The pleasantness of an odor is related to past experiences and memories [54] with familiar odors being more easily identified compared to unfamiliar ones [31, 55, 56].

Moreover, our results confirmed that OI was correlated to age, sex, and cognitive reserve index (CRI). In line to many previous studies [4, 5, 48, 57] we found a significant reduction in olfactory performance in relation to age increasing. Several theories were proposed for this age-related decrease in olfactory function, which may be related to a reduced number of olfactory receptor neurons, along with a decreased number of fibers in the olfactory bulb [28, 58], changes at a cortical level, changes in the number and in the width of the holes on the cribriform plate, or changes in the mucus composition [57]. Smell sensory loss linked to aging could impair overall health, autonomy, and quality of life as well immunity and appetite contributing also to the development of the so-called anorexia of aging [59, 60]. However, it is important to consider that an olfactory deficit in older individuals is not an inevitable fate [42]. Indeed, older people could show normal olfactory function, so the phenomenon of an age-related impairment should be better investigated, being possibly linked also to a neurodegenerative process, or side effects of drugs [61, 62].

Concerning sex differences in olfactory performance, according to many previous studies [13, 16, 43, 63], our data showed that women exhibited a better odor identification ability than men. Possible explanations for sex differences in olfactory performance were discussed in relation to the female endocrine system and estrogen effects in odor perception [14, 16]. Interestingly, no major sex-related differences were reported in the intranasal volume [64] or in the degree of expression of olfactory receptors [65].

The present results showed a positive association between olfactory function and cognitive reserve index. Previous studies [66, 67] indicated correlations between cognitive abilities and OI. In particular, Yahiaoui-Doktor and colleagues [67] showed that higher olfactory scores were associated with better verbal abilities and semantic memory. Larsson et al. [66] reported an association between age, sex, cognitive speed, and verbal abilities versus odor identification [30]. Indeed, OI task involves high-order cognitive functions and during the olfactory identification process, detection, discrimination, recognition and retrieval of an odor name are requested [30, 68]. Hence, olfactory identification score could be used as a potential early biomarker of mild cognitive impairment in clinical assessments, considering also that it is easy and quick to use without loss of time [47, 69].

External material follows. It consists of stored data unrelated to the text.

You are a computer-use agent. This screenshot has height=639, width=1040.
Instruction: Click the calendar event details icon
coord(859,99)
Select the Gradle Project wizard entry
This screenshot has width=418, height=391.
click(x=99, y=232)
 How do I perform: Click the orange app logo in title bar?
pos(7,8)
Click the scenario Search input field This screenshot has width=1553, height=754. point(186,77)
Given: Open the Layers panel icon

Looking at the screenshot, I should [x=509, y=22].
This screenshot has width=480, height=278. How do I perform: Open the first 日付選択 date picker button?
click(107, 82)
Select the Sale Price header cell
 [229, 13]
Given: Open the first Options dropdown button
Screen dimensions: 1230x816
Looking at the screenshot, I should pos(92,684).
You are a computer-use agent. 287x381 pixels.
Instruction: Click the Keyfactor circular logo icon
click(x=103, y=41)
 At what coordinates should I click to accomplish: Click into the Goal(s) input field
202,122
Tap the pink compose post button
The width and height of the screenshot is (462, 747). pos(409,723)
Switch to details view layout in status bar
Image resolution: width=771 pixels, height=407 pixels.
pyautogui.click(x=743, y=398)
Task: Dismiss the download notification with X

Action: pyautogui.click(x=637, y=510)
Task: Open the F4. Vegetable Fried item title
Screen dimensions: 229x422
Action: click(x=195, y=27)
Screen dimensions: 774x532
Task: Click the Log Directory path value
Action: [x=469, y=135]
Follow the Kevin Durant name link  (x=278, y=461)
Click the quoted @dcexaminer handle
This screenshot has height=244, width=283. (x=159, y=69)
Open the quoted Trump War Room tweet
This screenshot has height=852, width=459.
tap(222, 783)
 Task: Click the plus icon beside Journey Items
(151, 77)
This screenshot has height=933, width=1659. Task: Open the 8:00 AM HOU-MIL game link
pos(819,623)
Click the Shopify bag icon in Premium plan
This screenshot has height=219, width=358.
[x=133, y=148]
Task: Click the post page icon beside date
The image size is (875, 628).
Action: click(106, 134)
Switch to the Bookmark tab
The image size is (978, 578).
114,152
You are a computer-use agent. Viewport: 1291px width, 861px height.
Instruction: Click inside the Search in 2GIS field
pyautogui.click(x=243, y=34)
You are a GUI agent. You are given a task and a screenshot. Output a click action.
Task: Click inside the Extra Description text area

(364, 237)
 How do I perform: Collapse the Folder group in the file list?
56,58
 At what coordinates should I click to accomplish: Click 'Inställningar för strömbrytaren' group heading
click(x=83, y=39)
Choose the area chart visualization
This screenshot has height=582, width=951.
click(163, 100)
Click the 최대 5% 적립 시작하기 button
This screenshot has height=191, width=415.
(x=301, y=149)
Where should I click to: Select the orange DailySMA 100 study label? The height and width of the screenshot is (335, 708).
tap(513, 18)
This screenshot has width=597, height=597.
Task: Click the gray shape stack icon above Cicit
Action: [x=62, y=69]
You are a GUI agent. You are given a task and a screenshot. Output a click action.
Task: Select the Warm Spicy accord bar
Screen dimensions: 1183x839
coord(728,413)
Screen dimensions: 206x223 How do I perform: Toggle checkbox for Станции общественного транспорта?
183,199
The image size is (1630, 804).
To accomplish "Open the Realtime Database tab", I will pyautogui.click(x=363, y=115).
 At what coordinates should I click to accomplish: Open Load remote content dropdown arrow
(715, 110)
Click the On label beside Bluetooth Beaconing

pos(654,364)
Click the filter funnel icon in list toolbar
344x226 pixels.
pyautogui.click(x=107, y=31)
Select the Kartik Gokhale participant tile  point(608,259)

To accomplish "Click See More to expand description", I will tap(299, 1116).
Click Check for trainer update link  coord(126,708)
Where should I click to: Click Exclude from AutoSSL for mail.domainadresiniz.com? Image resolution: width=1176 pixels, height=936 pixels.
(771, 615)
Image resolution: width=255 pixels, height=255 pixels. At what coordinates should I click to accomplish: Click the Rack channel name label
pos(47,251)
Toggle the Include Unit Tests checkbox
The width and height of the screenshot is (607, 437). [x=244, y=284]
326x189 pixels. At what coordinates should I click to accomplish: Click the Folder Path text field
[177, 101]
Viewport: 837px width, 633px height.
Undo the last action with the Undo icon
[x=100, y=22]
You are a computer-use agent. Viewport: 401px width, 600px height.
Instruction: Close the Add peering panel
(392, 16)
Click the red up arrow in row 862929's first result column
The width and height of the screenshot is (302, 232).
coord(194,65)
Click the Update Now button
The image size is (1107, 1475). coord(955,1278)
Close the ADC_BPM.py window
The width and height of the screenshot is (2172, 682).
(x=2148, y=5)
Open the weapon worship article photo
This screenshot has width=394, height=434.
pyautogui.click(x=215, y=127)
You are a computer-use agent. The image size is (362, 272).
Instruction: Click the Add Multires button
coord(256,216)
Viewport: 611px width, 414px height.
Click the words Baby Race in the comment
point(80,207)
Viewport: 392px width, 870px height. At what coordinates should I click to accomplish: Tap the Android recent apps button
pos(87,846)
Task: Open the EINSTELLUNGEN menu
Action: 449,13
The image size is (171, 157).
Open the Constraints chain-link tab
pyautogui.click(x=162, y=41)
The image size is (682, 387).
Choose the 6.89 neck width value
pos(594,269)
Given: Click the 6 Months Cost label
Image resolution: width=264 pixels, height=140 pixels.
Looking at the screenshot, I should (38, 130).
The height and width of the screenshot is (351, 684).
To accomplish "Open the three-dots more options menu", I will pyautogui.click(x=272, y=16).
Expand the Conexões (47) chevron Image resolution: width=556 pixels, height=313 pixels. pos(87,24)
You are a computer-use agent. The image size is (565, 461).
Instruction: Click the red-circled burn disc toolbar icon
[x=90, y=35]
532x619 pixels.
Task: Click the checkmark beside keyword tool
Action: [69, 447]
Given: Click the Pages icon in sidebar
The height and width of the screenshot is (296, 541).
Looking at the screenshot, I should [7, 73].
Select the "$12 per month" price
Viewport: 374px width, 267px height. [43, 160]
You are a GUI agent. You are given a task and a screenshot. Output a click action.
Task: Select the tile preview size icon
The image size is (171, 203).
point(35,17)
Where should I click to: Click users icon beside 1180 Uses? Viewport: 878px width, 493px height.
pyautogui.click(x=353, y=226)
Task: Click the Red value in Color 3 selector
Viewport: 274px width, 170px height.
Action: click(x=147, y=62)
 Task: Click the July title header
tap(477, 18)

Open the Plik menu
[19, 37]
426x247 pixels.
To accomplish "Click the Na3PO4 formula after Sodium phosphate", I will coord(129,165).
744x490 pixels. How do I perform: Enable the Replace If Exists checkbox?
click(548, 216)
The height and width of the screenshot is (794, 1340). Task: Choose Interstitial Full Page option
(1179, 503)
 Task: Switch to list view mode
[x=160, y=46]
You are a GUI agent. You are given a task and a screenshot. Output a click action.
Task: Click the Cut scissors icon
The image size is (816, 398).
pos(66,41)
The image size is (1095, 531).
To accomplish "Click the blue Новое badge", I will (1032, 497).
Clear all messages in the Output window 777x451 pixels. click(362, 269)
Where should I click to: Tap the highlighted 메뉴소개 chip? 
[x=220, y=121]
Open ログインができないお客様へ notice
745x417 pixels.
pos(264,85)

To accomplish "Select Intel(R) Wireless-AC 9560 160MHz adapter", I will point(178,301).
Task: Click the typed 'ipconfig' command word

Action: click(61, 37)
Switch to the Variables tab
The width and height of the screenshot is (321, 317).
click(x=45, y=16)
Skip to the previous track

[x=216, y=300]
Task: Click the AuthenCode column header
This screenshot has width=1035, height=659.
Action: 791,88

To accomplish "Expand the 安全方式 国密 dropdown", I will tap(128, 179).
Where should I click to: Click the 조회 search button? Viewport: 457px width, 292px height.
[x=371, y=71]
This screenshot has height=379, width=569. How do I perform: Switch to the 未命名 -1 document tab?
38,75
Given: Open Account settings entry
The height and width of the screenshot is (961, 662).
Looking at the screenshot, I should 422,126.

The main limitation of the study is the selective use of OI, which represents only a segment of olfactory function. To obtain a more complete evaluation of olfactory performance future studies should investigate also other olfactory domains, such as odor threshold and odor discrimination.


Our study provides data on the prevalence of olfactory dysfunction in a sample of Italian adults. About 27% participants showed hyposmia with an OI score < 12 and differences in OI scores were found among Italian regions. In addition, there was a clear association between OI and age, sex, and CRI with younger women with good CRI exhibiting best scores.